• **EXERCISE OBJECTIVE**: Swap every "Screen dimensions" in the records below for "Display size" and change nothing else.

• **DATA PROVIDED**:
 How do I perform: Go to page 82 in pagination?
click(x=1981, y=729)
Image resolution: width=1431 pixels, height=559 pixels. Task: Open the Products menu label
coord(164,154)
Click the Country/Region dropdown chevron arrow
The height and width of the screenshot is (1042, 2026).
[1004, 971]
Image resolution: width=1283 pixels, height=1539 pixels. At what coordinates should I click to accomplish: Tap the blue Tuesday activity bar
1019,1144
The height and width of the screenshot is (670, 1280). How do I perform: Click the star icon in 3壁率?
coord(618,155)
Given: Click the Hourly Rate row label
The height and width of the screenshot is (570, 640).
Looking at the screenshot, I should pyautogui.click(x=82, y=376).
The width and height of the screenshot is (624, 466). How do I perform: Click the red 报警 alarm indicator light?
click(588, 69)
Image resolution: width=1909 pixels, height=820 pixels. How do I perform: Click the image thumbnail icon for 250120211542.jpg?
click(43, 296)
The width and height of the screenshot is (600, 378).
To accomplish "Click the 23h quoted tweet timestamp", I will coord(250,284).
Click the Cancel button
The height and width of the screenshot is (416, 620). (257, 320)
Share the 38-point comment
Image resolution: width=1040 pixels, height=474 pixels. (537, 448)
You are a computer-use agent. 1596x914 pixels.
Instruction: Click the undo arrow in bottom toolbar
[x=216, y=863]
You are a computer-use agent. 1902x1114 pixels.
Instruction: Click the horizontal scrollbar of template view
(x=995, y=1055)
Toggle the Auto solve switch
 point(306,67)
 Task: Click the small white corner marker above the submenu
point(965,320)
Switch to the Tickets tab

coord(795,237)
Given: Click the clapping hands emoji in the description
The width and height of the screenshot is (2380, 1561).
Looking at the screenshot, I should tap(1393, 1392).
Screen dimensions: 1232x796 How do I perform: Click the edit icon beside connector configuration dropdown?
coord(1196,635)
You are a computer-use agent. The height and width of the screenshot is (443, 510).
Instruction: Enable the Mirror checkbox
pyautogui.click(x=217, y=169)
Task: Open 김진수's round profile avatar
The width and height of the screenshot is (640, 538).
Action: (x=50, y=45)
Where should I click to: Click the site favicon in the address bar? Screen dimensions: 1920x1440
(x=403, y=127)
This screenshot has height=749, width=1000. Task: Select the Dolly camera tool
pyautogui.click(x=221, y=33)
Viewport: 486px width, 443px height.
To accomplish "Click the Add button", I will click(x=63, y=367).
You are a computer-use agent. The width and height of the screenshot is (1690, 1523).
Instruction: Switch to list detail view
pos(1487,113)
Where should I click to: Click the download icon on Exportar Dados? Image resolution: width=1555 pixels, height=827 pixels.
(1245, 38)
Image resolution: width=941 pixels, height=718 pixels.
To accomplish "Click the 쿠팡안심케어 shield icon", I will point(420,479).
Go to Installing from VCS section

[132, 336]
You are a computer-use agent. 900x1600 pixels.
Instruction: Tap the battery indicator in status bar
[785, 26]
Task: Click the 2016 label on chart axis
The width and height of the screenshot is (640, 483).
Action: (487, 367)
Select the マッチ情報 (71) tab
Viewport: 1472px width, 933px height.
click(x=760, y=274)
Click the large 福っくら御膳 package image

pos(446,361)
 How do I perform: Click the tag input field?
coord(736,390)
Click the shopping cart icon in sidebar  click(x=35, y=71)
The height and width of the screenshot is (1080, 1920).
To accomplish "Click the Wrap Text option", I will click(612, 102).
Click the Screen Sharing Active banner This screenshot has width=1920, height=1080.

• **RESULT BELOW**:
 How do I perform: Go to page 82 in pagination?
click(x=1981, y=729)
Image resolution: width=1431 pixels, height=559 pixels. Task: Open the Products menu label
coord(164,154)
Click the Country/Region dropdown chevron arrow
The height and width of the screenshot is (1042, 2026).
[1004, 971]
Image resolution: width=1283 pixels, height=1539 pixels. At what coordinates should I click to accomplish: Tap the blue Tuesday activity bar
1019,1144
The height and width of the screenshot is (670, 1280). How do I perform: Click the star icon in 3壁率?
coord(618,155)
Given: Click the Hourly Rate row label
The height and width of the screenshot is (570, 640).
Looking at the screenshot, I should pyautogui.click(x=82, y=376).
The width and height of the screenshot is (624, 466). How do I perform: Click the red 报警 alarm indicator light?
click(588, 69)
Image resolution: width=1909 pixels, height=820 pixels. How do I perform: Click the image thumbnail icon for 250120211542.jpg?
click(43, 296)
The width and height of the screenshot is (600, 378).
To accomplish "Click the 23h quoted tweet timestamp", I will coord(250,284).
Click the Cancel button
The height and width of the screenshot is (416, 620). (257, 320)
Share the 38-point comment
Image resolution: width=1040 pixels, height=474 pixels. (537, 448)
You are a computer-use agent. 1596x914 pixels.
Instruction: Click the undo arrow in bottom toolbar
[x=216, y=863]
You are a computer-use agent. 1902x1114 pixels.
Instruction: Click the horizontal scrollbar of template view
(x=995, y=1055)
Toggle the Auto solve switch
 point(306,67)
 Task: Click the small white corner marker above the submenu
point(965,320)
Switch to the Tickets tab

coord(795,237)
Given: Click the clapping hands emoji in the description
The width and height of the screenshot is (2380, 1561).
Looking at the screenshot, I should tap(1393, 1392).
Display size: 1232x796 How do I perform: Click the edit icon beside connector configuration dropdown?
coord(1196,635)
You are a computer-use agent. The height and width of the screenshot is (443, 510).
Instruction: Enable the Mirror checkbox
pyautogui.click(x=217, y=169)
Task: Open 김진수's round profile avatar
The width and height of the screenshot is (640, 538).
Action: (x=50, y=45)
Where should I click to: Click the site favicon in the address bar? Display size: 1920x1440
(x=403, y=127)
This screenshot has height=749, width=1000. Task: Select the Dolly camera tool
pyautogui.click(x=221, y=33)
Viewport: 486px width, 443px height.
To accomplish "Click the Add button", I will click(x=63, y=367).
You are a computer-use agent. The width and height of the screenshot is (1690, 1523).
Instruction: Switch to list detail view
pos(1487,113)
Where should I click to: Click the download icon on Exportar Dados? Image resolution: width=1555 pixels, height=827 pixels.
(1245, 38)
Image resolution: width=941 pixels, height=718 pixels.
To accomplish "Click the 쿠팡안심케어 shield icon", I will point(420,479).
Go to Installing from VCS section

[132, 336]
You are a computer-use agent. 900x1600 pixels.
Instruction: Tap the battery indicator in status bar
[785, 26]
Task: Click the 2016 label on chart axis
The width and height of the screenshot is (640, 483).
Action: (487, 367)
Select the マッチ情報 (71) tab
Viewport: 1472px width, 933px height.
click(x=760, y=274)
Click the large 福っくら御膳 package image

pos(446,361)
 How do I perform: Click the tag input field?
coord(736,390)
Click the shopping cart icon in sidebar  click(x=35, y=71)
The height and width of the screenshot is (1080, 1920).
To accomplish "Click the Wrap Text option", I will click(612, 102).
Click the Screen Sharing Active banner This screenshot has width=1920, height=1080.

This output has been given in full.